A campus may appear to have it all. The best professors in a particular major. An active campus life. Beautifully, designed dorms. Championship sports. 

That is when you see a college on paper or online. But visit a campus, and an entire different picture might emerge. Sometimes, what you and your student research about a campus may not be exactly what greets you once you land on campus for a visit.

In our Facebook group “Paying For College 101”, many parents have discussed “red flags”, or warning signs, to watch for when researching colleges and definitely to know before your student calls a campus home.

Why a visit? Taking a tour of any college that your student is critical. While a campus tour seems like it would be a lovely experience that is sometimes far from the case. You need to see the place with your eyes, get a feel for the place and ask questions. It can be as simple as visiting a rural campus and deciding your child needs more city than country or a more complicated situation like crime on campus.

 

What Should I Expect On A Tour Of A Campus?

You should get a comprehensive tour of the campus. Some colleges have student tour guides that may be inadequately trained to highlight the best the campus has to offer. Make sure you have a guide who knows the campus and covers all ground.

For example, your student may be very interested in astronomy, creative writing or engineering. The tour guide may focus on athletics and show sports facilities instead of classrooms. Many parents say that you can tell what a school values based on where guides take you on a tour.

Colleges often host fairs for specific majors. Major fairs always should have faculty in attendance who can answer questions about courses, extracurricular groups connected to areas of study, and internship and career opportunities.

When you visit a campus, eat cafeteria meals like the ones your student will eat, not a special event such as an open house when the food is likely catered. Make sure the meal plan meets you and your student’s expectations. If the food is inedible, you could spend a lot of money on fast food for your student.

Want to get real insight into campus life? Read the college newspaper. Why? Because most college newspapers are uncensored by faculty and administrators. The newspaper can expose various issues on the campus, including crime, and students’ concerns. 

For example, one parent in our Facebook group asked college administrators about alcohol problems on campus. The administrators and tour guides played down any problems. But she discovered that the student newspaper discussed the issue fairly and openly.

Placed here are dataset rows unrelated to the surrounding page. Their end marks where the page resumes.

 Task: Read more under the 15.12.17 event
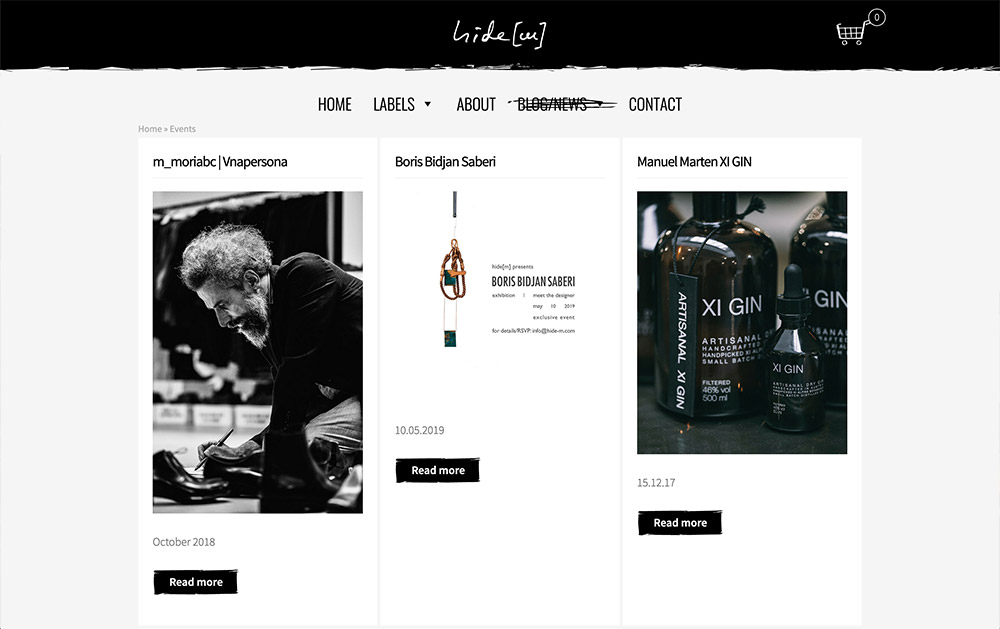(x=680, y=522)
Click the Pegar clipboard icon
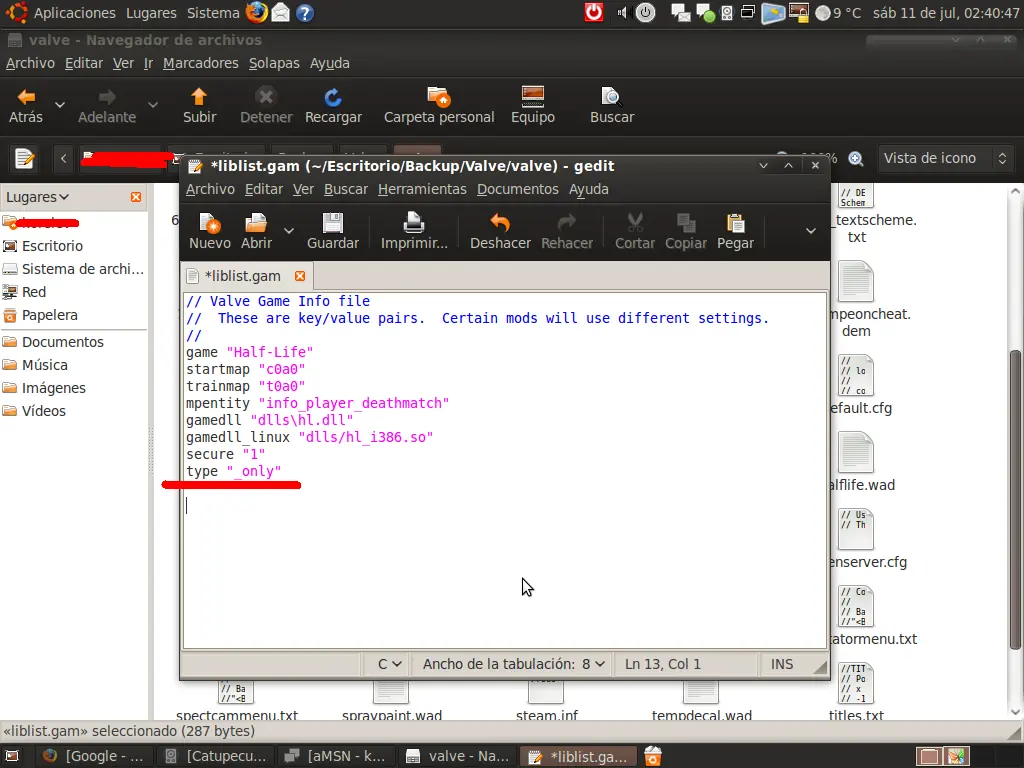The height and width of the screenshot is (768, 1024). tap(735, 223)
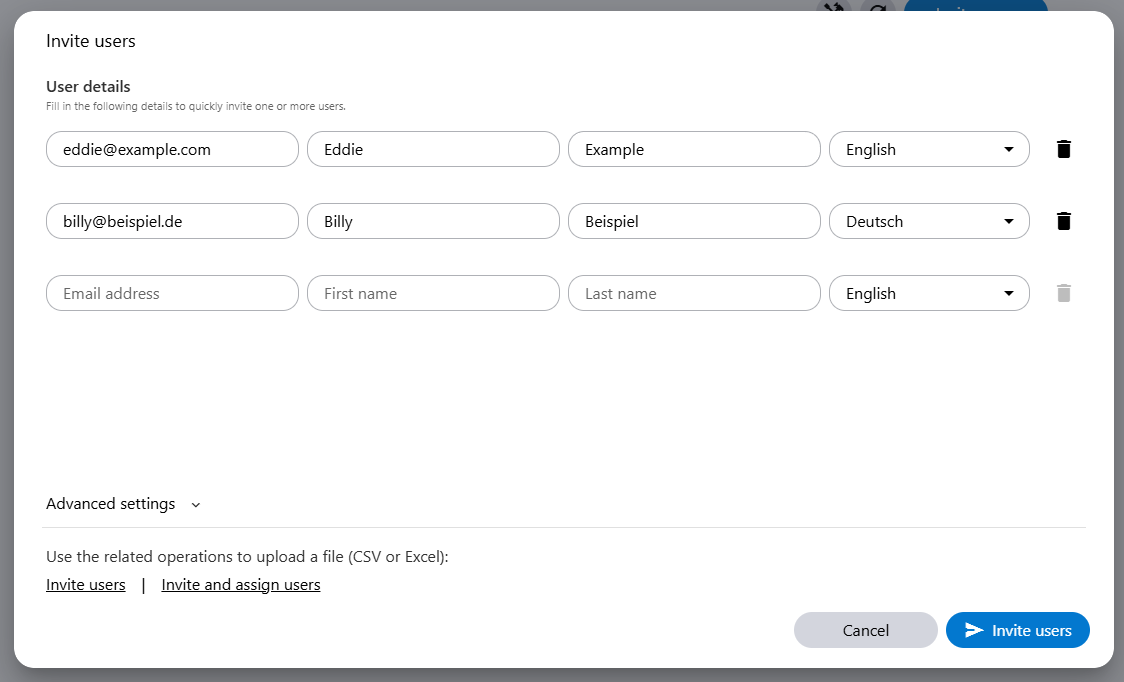The width and height of the screenshot is (1124, 682).
Task: Edit the Example last name field
Action: (x=694, y=149)
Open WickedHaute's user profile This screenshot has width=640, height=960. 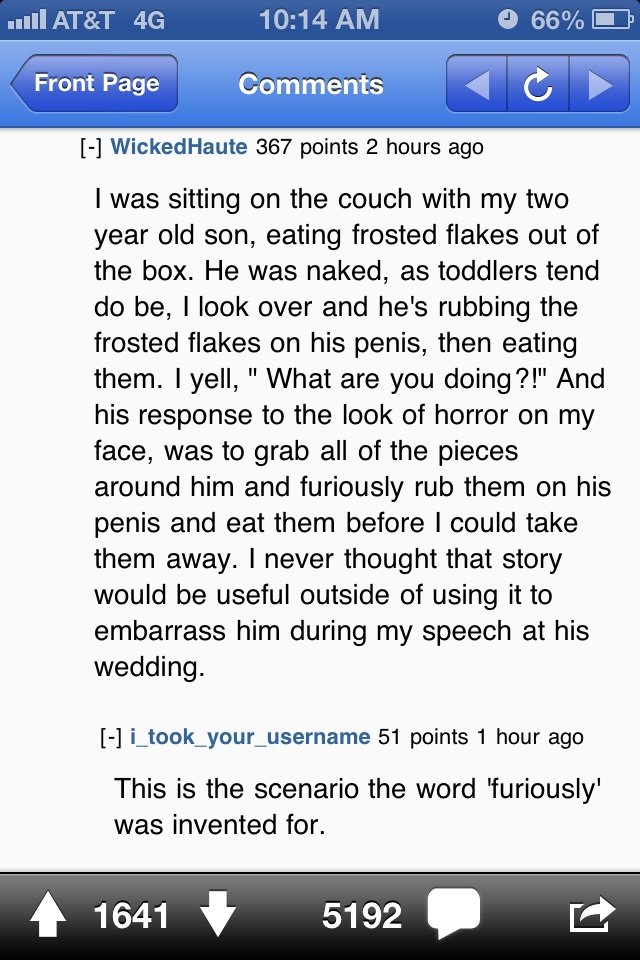[x=179, y=147]
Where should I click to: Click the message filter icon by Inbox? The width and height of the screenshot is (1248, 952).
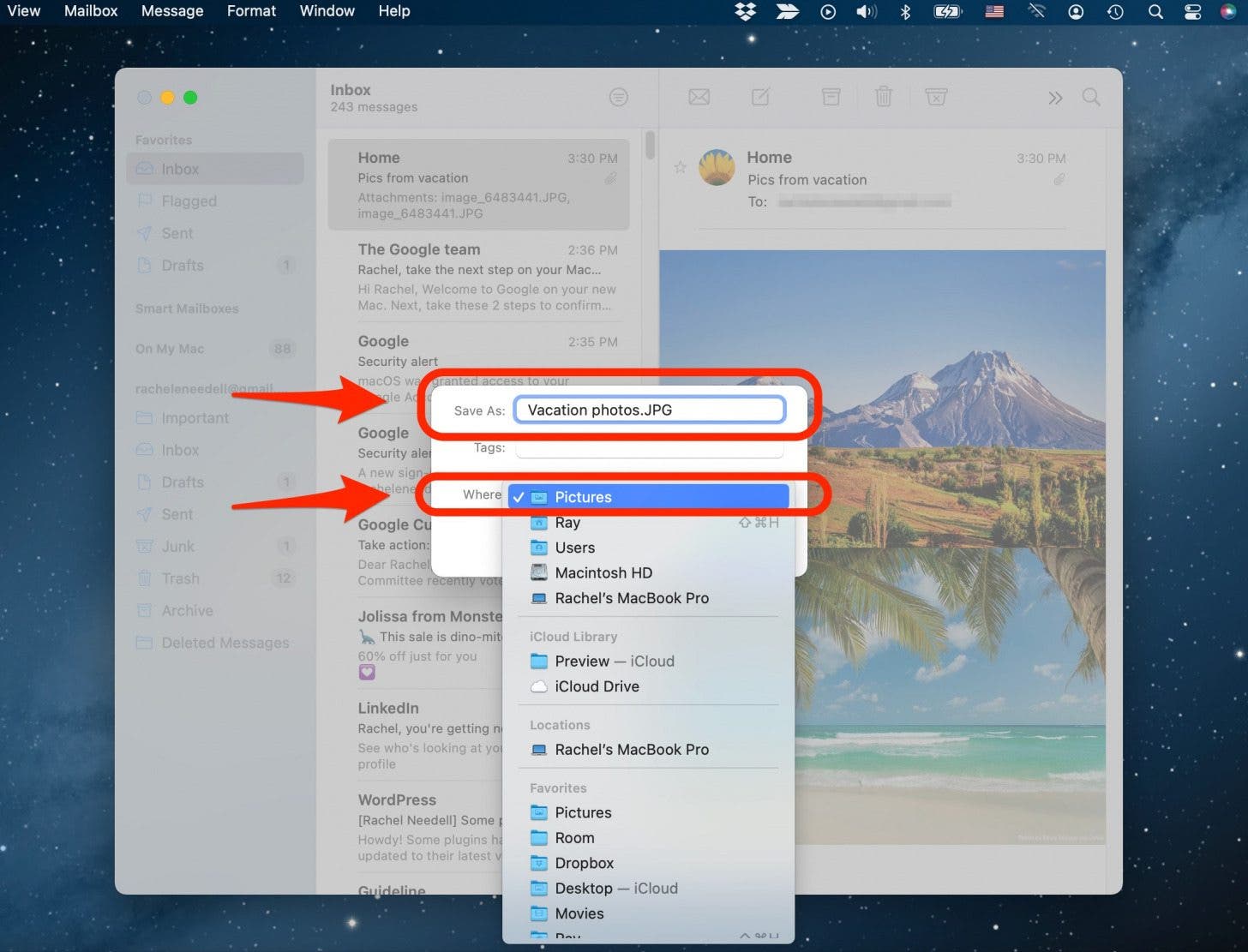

“Parents and students alike can learn so much from what is and what is not included in the student newspaper and/or other student publications,” Craig Meister, a college admissions consultant, says.” If none are available when on campus, try to find them online before or after your visit.”

 

Do You Know About Dorm Problems and Campus Modernization?

If your student plans to live in a dorm, make sure you check it out thoroughly. While many campuses have spent millions of dollars to modernize their dorms, others have not. Some still look as if they are in the 1960s or 70s. While that might seem quaint and even cool, it also can be deadly. 

Many college dorms have mold problems, and often colleges do not want to be forthright about the problem. Ask for a tour, talk to students who live in the dorm and research to see if any newspaper articles have been written about that particular campus. Mold can cause serious illnesses, and even death, so make sure your student is safe.

Check to make sure the air conditioning and heating works sufficiently in dorms. Some colleges charge thousands of dollars for room and board but have yet to remodel them with modern luxuries. 

Also, many parents advise walking all over the campus with a tour guide. Yes, this may sound exhausting, but look to see how the grounds are kept and if trash cans are overflowing. Is the college really proud of its campus? Are you seeing in real life what you saw online or in a brochure?

You also may assume – wrongly – that all campuses are wired with high-speed internet. That might not be the case, especially if your student plans on attending a rural college or one near mountains, or in an area of the state where internet connection is lacking. 

 

What Else Should I Know About A College Campus?

Meister says parents can’t know enough about the college that their student will attend. He also says you must ask about building security. Can anyone enter? How safe are the dorms? Are security procedures in place but not enforced? Who is responsible for security on campus – school police force, a city/town police force, a combination of both and/or a private security company? 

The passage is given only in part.